→ INSTRUCTIONS TO FOLLOW
Copy the records word for word, starting at the beginning and ending after the line that contains "Action: (113, 147)". Leave the pictures out of your copy.

--- START OF RECORDS SUPPLIED ---

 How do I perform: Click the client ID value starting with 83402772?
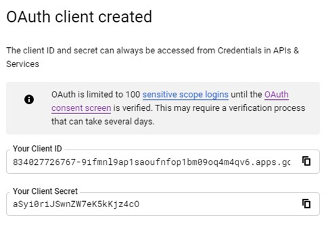[x=152, y=162]
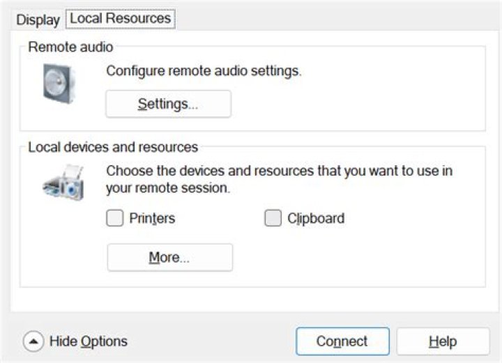The height and width of the screenshot is (363, 502).
Task: Click the Local devices and resources heading
Action: (113, 147)
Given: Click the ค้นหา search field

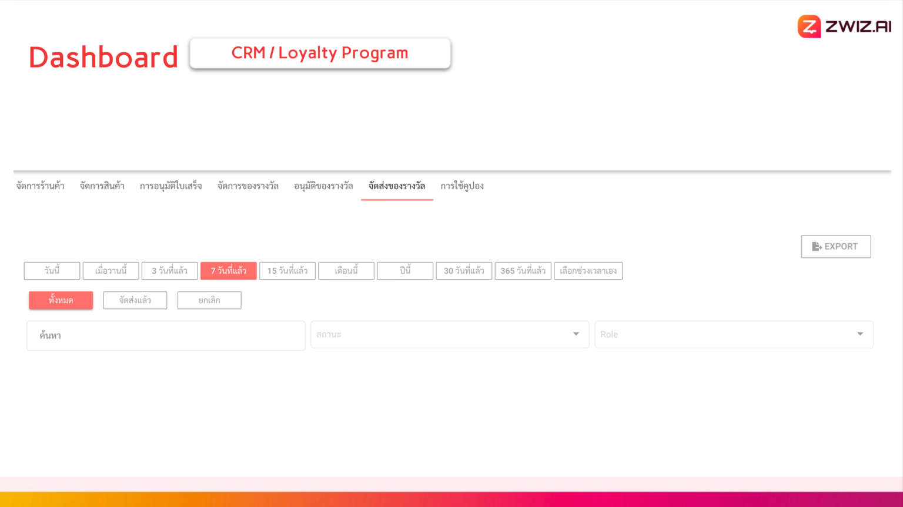Looking at the screenshot, I should 165,335.
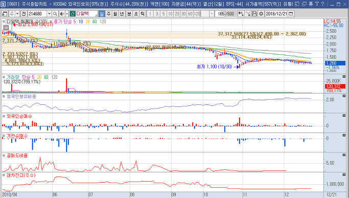Click the pin window icon in title bar
This screenshot has height=198, width=349.
click(x=311, y=4)
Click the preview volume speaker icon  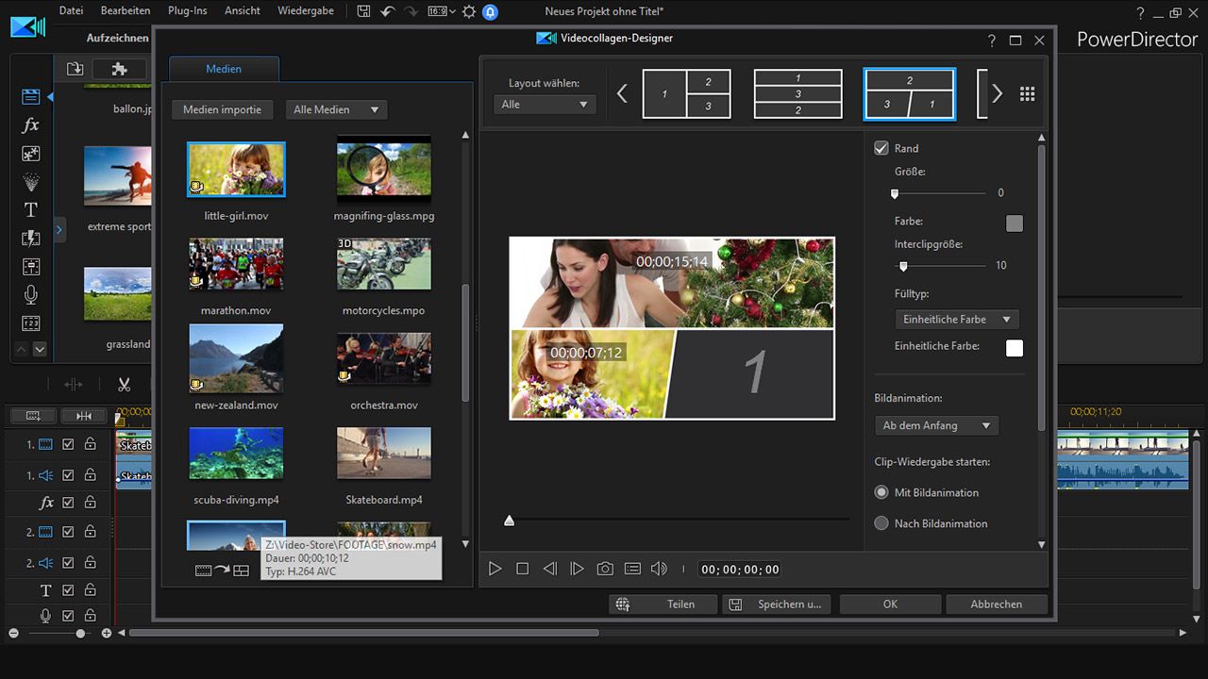coord(659,569)
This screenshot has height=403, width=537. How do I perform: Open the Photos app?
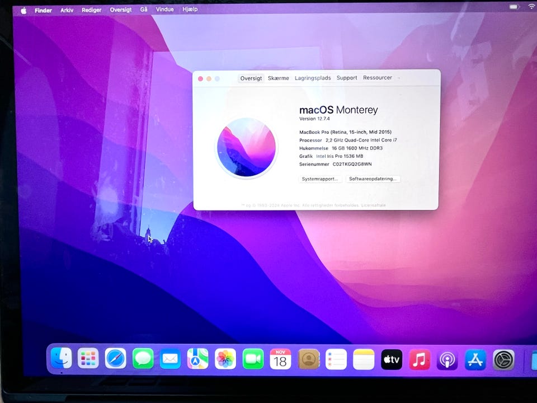[x=225, y=359]
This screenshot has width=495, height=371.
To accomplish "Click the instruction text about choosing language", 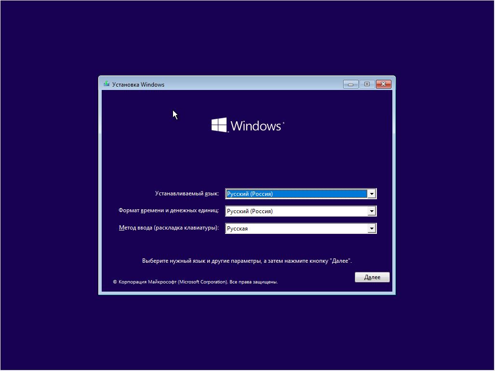I will [247, 260].
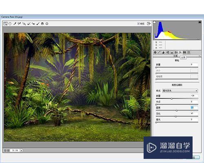Image resolution: width=204 pixels, height=163 pixels.
Task: Switch to the Basic panel tab
Action: point(155,52)
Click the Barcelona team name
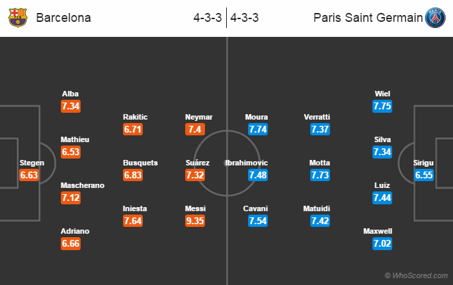Screen dimensions: 453x285 (x=63, y=18)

--- END OF RECORDS SUPPLIED ---

→ RESULT OF THIS TASK
 How do I perform: Click the client ID value starting with 83402772?
[x=152, y=162]
The height and width of the screenshot is (363, 502).
Task: Click the Local devices and resources heading
Action: (113, 147)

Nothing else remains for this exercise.